ПРЕДЛОЖЕННЫЙ ОТРЫВОК
────────────────────────────────────────

Мой отец, Нутов Лев Оскарович (Ушерович) родился в Бендерах в 1910 году. Исключительно одаренный, я бы даже сказал гениальный, невероятно образованный (он свободно владел, чуть ли не всеми европейскими языками, кроме венгерского) и без всяких затруднений слушал западные радиоголоса.

Отец закончил два факультета (нефтехимию в Яссах и технологию виноделия в Бордо). Во Франции он пробыл довольно долго. По-французски говорил совершенно свободно, но с южным акцентом. В одно время бросил учиться и работал в Бордо в порту гидом-переводчиком при таможне.

Вспоминал это время как один из самых приятных периодов своей жизни. Отдельная каюта на пароходе-гостинице, морская форма (полностью, включая обувь и белье), двухразовое питание, еженедельный расчет, корзина с вином на выходные дни, возможность подработать на контрабанде табаком и сигаретами. Однажды отец, сам того не зная, пронес мимо таможни чемоданчик видимо с наркотиками (судя по гонорару, который сунули в карман кителя), и вечером того же дня был строжайше предупрежден комиссаром Интерпола. Повар гостиницы готовил изумительный кофе по-турецки на песке в серебряных кофейниках и картофель фри (тоже в серебряном судке с кипящим прованским маслом и в серебряной сетке). Вечера в ресторане у Массона, полковника в отставке, адъютанта маршала Фоша. Поездки в Париж, интересная работа.

────────────────────────────────────────

ИСХОДНЫЕ ЗАПИСИ
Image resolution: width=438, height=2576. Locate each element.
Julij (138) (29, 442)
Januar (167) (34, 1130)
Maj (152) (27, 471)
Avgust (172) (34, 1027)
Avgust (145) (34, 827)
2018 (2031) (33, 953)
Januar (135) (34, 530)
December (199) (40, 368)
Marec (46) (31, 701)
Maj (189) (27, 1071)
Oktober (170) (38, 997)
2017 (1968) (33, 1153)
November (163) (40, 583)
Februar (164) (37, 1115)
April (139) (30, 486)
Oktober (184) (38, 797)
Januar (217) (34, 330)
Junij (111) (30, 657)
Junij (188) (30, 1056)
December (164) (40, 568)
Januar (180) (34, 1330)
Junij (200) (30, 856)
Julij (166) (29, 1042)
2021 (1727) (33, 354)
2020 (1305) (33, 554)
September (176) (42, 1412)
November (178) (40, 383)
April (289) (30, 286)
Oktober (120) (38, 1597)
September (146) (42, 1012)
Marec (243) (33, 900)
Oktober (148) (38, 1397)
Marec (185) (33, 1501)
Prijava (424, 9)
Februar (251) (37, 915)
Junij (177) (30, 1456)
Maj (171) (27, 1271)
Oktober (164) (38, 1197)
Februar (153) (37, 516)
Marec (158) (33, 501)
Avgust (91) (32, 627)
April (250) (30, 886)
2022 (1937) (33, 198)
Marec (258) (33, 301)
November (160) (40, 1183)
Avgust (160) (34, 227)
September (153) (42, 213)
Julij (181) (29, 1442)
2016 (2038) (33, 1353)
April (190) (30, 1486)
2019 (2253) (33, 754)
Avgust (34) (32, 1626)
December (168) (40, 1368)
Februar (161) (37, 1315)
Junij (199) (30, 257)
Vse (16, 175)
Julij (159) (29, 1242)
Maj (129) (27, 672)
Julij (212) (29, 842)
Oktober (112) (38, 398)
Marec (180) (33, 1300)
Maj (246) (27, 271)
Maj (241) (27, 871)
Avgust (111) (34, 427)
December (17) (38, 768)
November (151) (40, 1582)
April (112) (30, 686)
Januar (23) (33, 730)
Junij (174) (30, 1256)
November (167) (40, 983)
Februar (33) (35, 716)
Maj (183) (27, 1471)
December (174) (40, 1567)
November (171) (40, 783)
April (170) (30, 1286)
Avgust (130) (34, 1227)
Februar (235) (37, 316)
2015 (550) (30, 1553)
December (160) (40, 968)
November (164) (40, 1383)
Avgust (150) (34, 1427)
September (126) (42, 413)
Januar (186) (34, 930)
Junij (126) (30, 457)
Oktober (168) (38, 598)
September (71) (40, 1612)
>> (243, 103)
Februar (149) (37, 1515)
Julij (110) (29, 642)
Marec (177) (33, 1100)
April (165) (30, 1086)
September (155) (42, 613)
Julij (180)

────────────────────────────────────────

ОБЯЗАТЕЛЬНЫЕ ЗАДАНИЯ
- A) Переведите на английский язык предложение из отрывка об отце: «Во Франции он пробыл довольно долго.»
- B) Замените во всех записях «Avgust» на «August», а остальное приведите без изменений.

ОТВЕТЫ К ЗАДАНИЯМ
- A) He spent quite a long time in France.

- B)
Image resolution: width=438, height=2576. Locate each element.
Julij (138) (29, 442)
Januar (167) (34, 1130)
Maj (152) (27, 471)
August (172) (34, 1027)
August (145) (34, 827)
2018 (2031) (33, 953)
Januar (135) (34, 530)
December (199) (40, 368)
Marec (46) (31, 701)
Maj (189) (27, 1071)
Oktober (170) (38, 997)
2017 (1968) (33, 1153)
November (163) (40, 583)
Februar (164) (37, 1115)
April (139) (30, 486)
Oktober (184) (38, 797)
Januar (217) (34, 330)
Junij (111) (30, 657)
Junij (188) (30, 1056)
December (164) (40, 568)
Januar (180) (34, 1330)
Junij (200) (30, 856)
Julij (166) (29, 1042)
2021 (1727) (33, 354)
2020 (1305) (33, 554)
September (176) (42, 1412)
November (178) (40, 383)
April (289) (30, 286)
Oktober (120) (38, 1597)
September (146) (42, 1012)
Marec (243) (33, 900)
Oktober (148) (38, 1397)
Marec (185) (33, 1501)
Prijava (424, 9)
Februar (251) (37, 915)
Junij (177) (30, 1456)
Maj (171) (27, 1271)
Oktober (164) (38, 1197)
Februar (153) (37, 516)
Marec (158) (33, 501)
August (91) (32, 627)
April (250) (30, 886)
2022 (1937) (33, 198)
Marec (258) (33, 301)
November (160) (40, 1183)
August (160) (34, 227)
September (153) (42, 213)
Julij (181) (29, 1442)
2016 (2038) (33, 1353)
April (190) (30, 1486)
2019 (2253) (33, 754)
August (34) (32, 1626)
December (168) (40, 1368)
Februar (161) (37, 1315)
Junij (199) (30, 257)
Vse (16, 175)
Julij (159) (29, 1242)
Maj (129) (27, 672)
Julij (212) (29, 842)
Oktober (112) (38, 398)
Marec (180) (33, 1300)
Maj (246) (27, 271)
Maj (241) (27, 871)
August (111) (34, 427)
December (17) (38, 768)
November (151) (40, 1582)
April (112) (30, 686)
Januar (23) (33, 730)
Junij (174) (30, 1256)
November (167) (40, 983)
Februar (33) (35, 716)
Maj (183) (27, 1471)
December (174) (40, 1567)
November (171) (40, 783)
April (170) (30, 1286)
August (130) (34, 1227)
Februar (235) (37, 316)
2015 (550) (30, 1553)
December (160) (40, 968)
November (164) (40, 1383)
August (150) (34, 1427)
September (126) (42, 413)
Januar (186) (34, 930)
Junij (126) (30, 457)
Oktober (168) (38, 598)
September (71) (40, 1612)
>> (243, 103)
Februar (149) (37, 1515)
Julij (110) (29, 642)
Marec (177) (33, 1100)
April (165) (30, 1086)
September (155) (42, 613)
Julij (180)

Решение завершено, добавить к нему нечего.